Parshat Balak tells a pretty wild story: Balaam, a Moabite prophet hired by the Moabite king to curse Israel, is prevented from doing so by God, who uses a talking donkey to insure that Balaam cannot fulfill his mission, which originally God had enjoined him to reject and subsequently gave him permission to pursue, at least somewhat. Is your head spinning yet?
We all get caught up in the talking donkey, which is arguably the most intriguing animal in the Bible. But I have always wondered: Does Torah believe that Balaam has the power to curse Israel in such a way that Israel’s fortunes and future are determined, or even influenced, by his utterances? Given that Balaam’s intended curse is antithetical to God’s desire, how could his curse — or for that matter, his blessing — make a difference?
Upon meeting King Balak, Balaam tells him:
How can I damn whom God has not damned,
How doom when Adonai has not doomed? (Numbers 23:8)
It appears that the Torah believes Balaam to have life and death power, which is why God is so interested in telling him what he may, and may not, say.
As I write this, 10-year-old Sara Murnaghan survives only thanks to a respirator in Children’s Hospital of Philadelphia (affectionately known as CHOP). She suffers from cystic fibrosis, an autosomal recessive genetic disorder that has so severely damaged her lungs that Sara cannot breath without the ventilator. She has been on a transplant list for 18 months. Well, sort of.

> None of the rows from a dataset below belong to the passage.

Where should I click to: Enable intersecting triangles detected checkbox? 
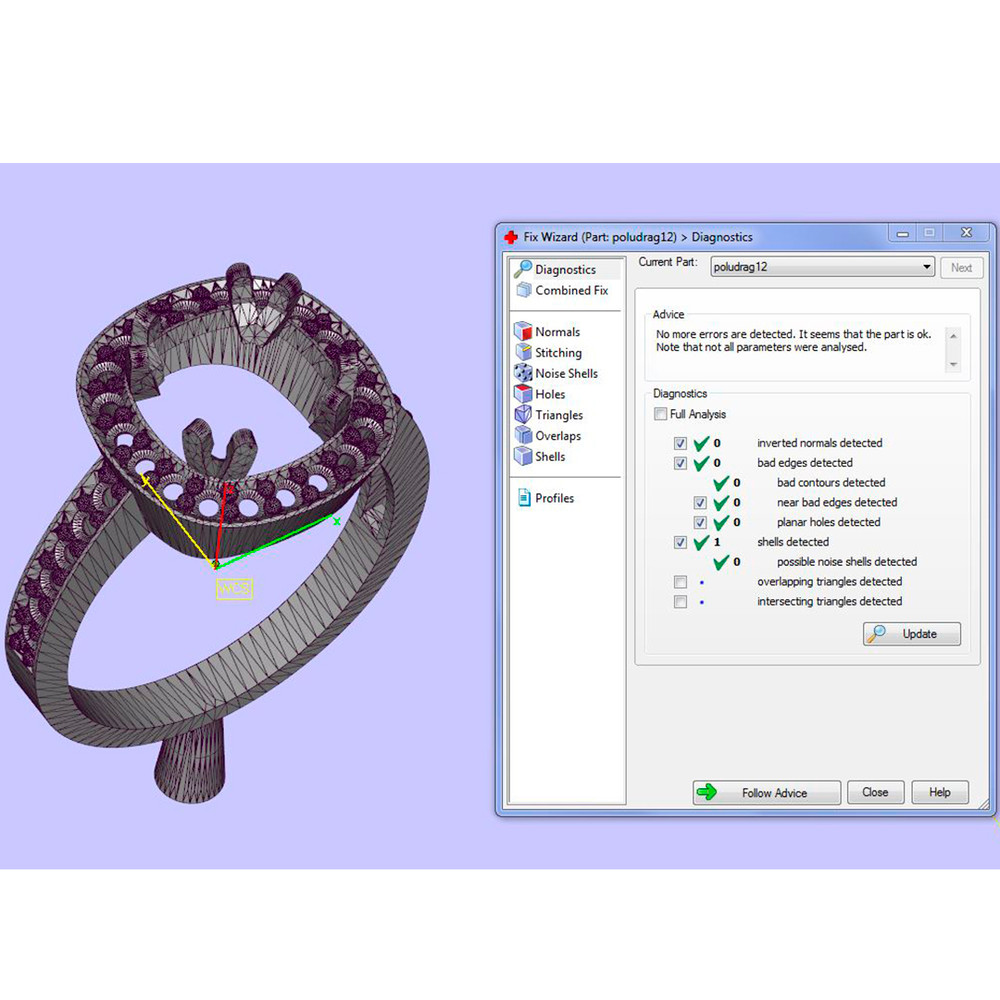[681, 602]
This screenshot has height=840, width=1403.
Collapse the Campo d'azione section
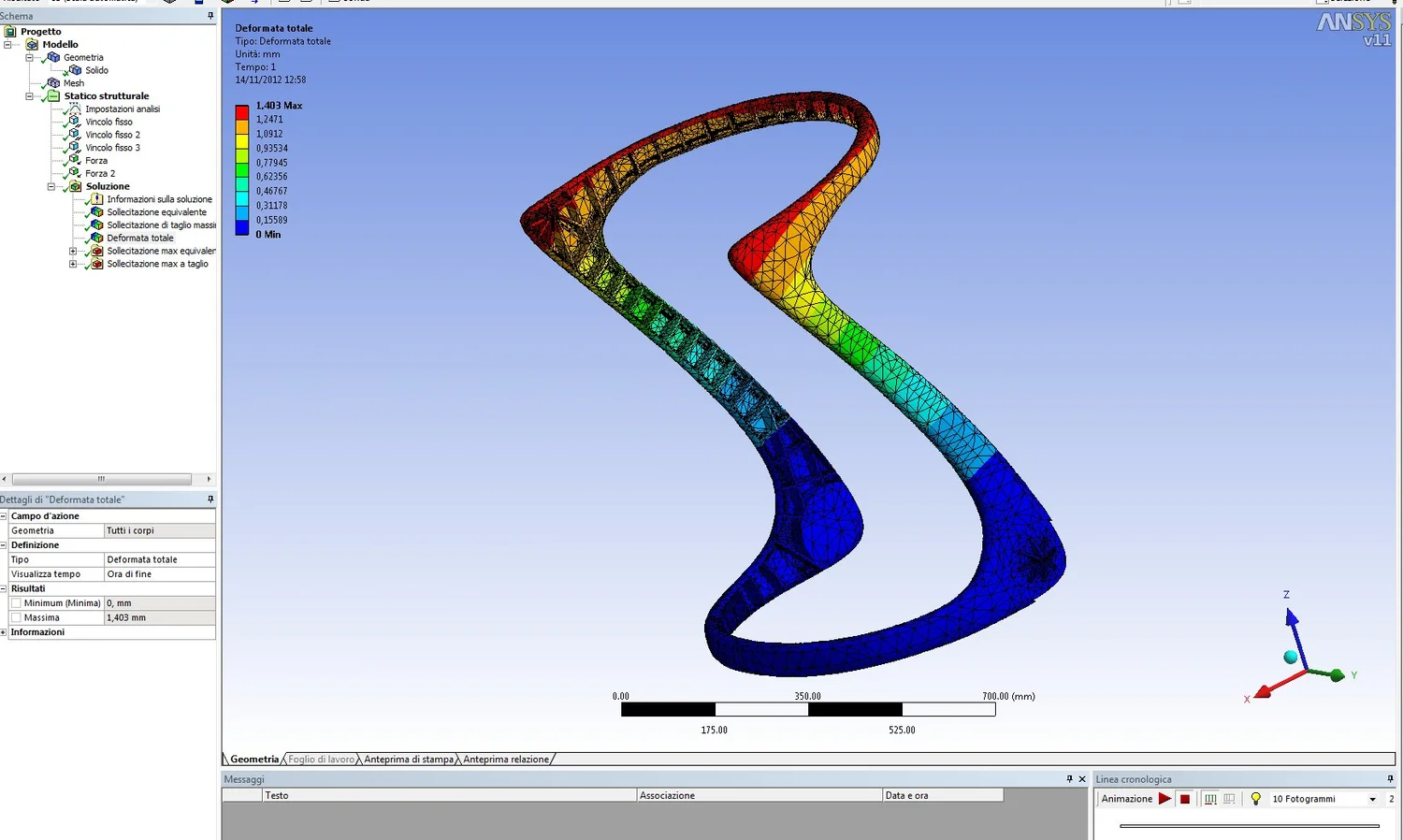[x=4, y=516]
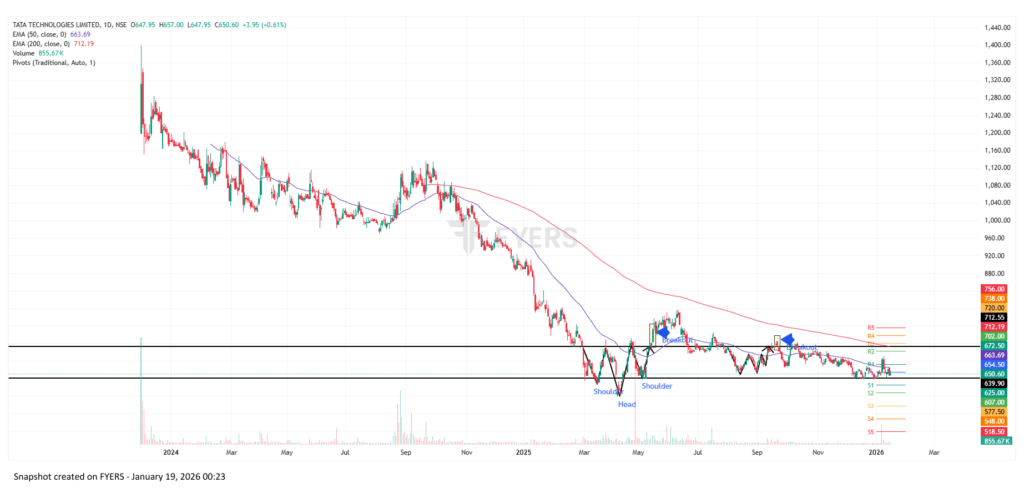
Task: Click the 712.55 black price label
Action: (x=994, y=318)
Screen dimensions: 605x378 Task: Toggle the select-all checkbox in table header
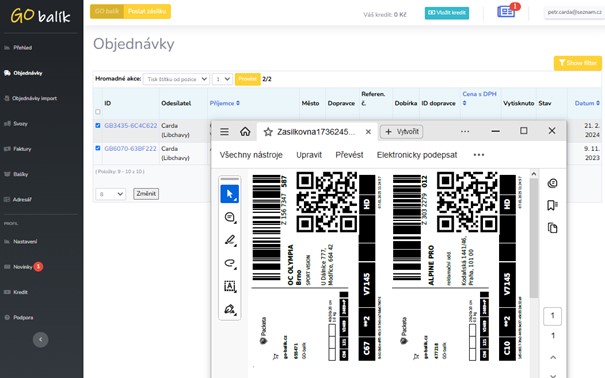98,112
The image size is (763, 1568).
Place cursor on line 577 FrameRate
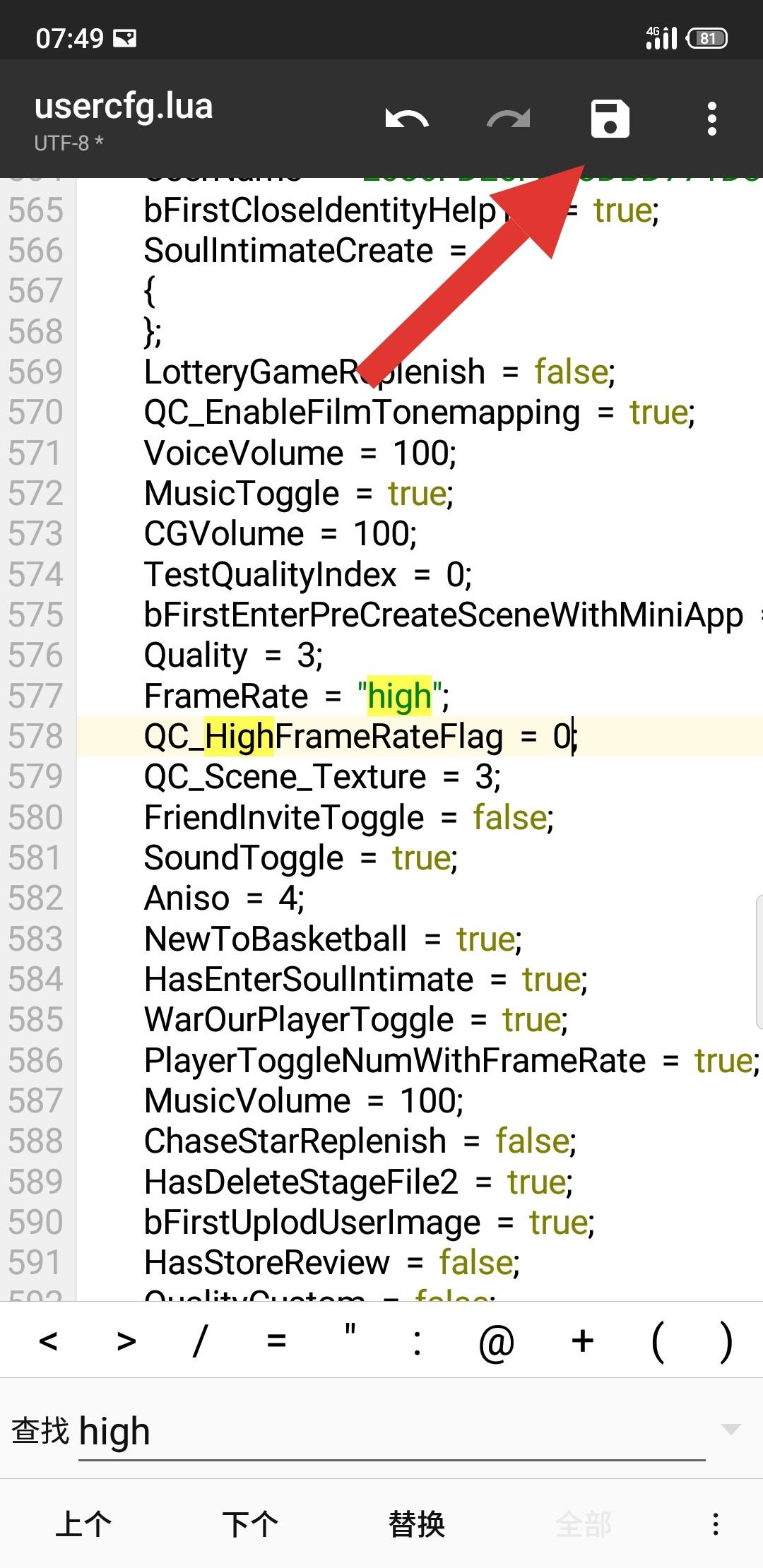[296, 696]
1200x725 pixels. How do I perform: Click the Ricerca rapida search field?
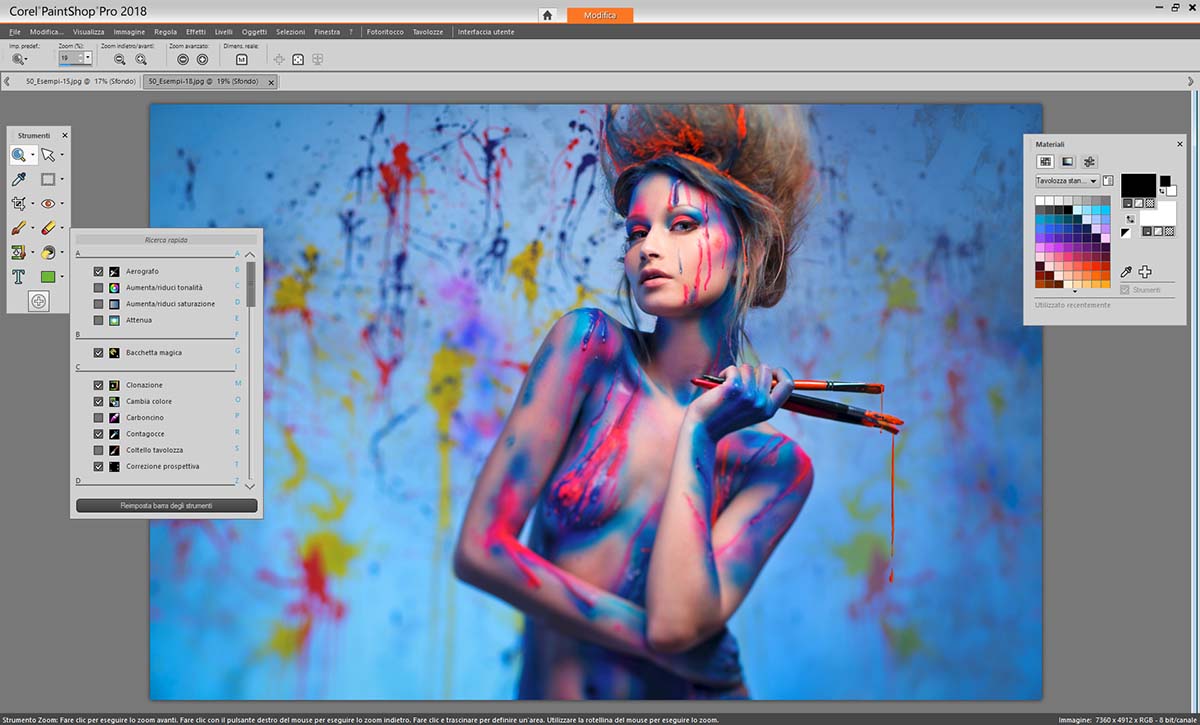[x=166, y=240]
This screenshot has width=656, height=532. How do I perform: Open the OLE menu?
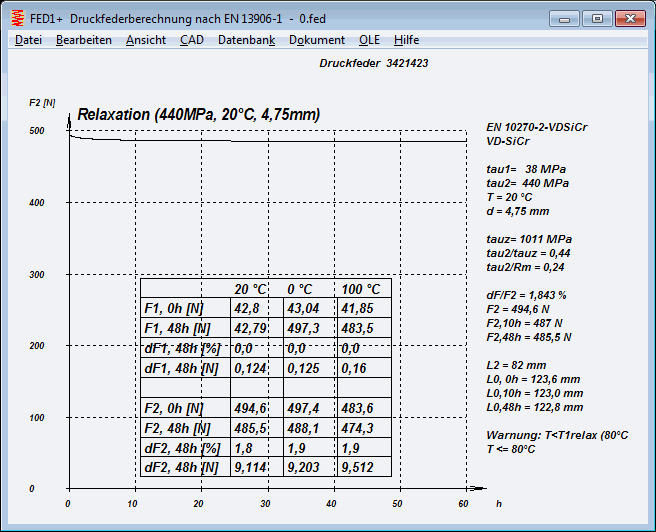[x=369, y=40]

The Organ Procurement and Transplantation Network (OPTN), established by Congress in 1984, maintains the national waiting list. The United Network for Organ Sharing (UNOS) is a non-profit organization that does the administrative work of the OPTN, determining who receives the drastically inadequate supply of lungs available for transplant in the United States — that is, for people 12 years old and up. Sara, you’ll recall, is 10. The system does not cover her.
In short, the two primary factors under consideration are how long the patient is expected to live without a transplant, and how long the patient is expected to live if given the transplant. Calculating these probabilities is not simple. Among the many factors are age, body mass, blood type, and geographic location, because in general the transplant must take place within two to four hours of removal from the donor. The new technique of “ex vivo” for assessing, storing, and reconditioning damaged lungs may extend this deadline considerably. A computer program makes the calculations according to the criteria and scoring people have devised, and patients are placed on a waiting list accordingly. The computer also makes the shidduch (match) when donor lungs become available. The computer program is, in a strange way, the purveyor of blessings and curses: its programming makes life and death decisions.
The current system was set into motion in 2005, replacing a previous first-come first-served system; it has significantly decreased mortality on the waiting list. (Here is an excellent explanation of how the system works.) Many people poured countless hours into creating the current system, and we have reason to be grateful to them for the vast improvement they put in place in 2005. There is also good reason to re-examine the current criteria and formula for assigning donor lungs. There are 50 times as many people on the waiting list as there are lungs to transplant. Therefore, there is good reason to ask whether 12 years old is a medically sound, or somewhat arbitrary, cut-off. If a 10-year-old is large enough to accommodate adult size lungs (which no doubt come in a range of sizes, as do 10-year-olds), why exclude Sara from the waiting list? The claim has been made that there is insufficient data on children to include them in the program. The problem with that approach is that children are far more likely to be consigned to death if they don’t have a chance at the national supply of donor lungs. Moreover, perhaps the data is lacking because children so rarely receive lungs; we then have a vicious circle going. Certainly, we might say that living with cystic fibrosis is a curse. But we might also say that children under 12 are cursed in the pursuit of lungs for transplantation by the current system.
Sara secured a spot on the list on June 5th because her parents sued Health and Human Services, and a U.S. District Court Judge Michael Baylson ordered HHS Secretary Kathleen Sebelius to suspend the 12-year-old cutoff rule and include Sara on the list. Almost immediately, the mother of Javier Acosta initiated a lawsuit, as well. Javier is 11 years old; his older brother died of cystic fibrosis in 2009.
The system for determining who receives donor lungs will now be revisited, as it should be. Together with improved technology (and “ex vivo” research does indeed look promising) I hope and pray that many more children and adults will receive the transplants they so desperately need to live and enjoy the blessings of life.
As Balaam looked up and saw Israel encamped tribe by tribe, the spirit of God came upon him. Taking up his theme, he said…
How fair are your tents, O Jacob,
Your dwellings, O Israel!
Like palm-groves that stretch out,
Like gardens beside a river,
Like aloes planted by the Lord,
Like cedars beside the water… (Numbers 245-6)
May all those in need receive the supreme blessing of life-saving organs; may they stretch out like palm trees, aloes, and cedars beside the river, enjoying a full and meaningful life.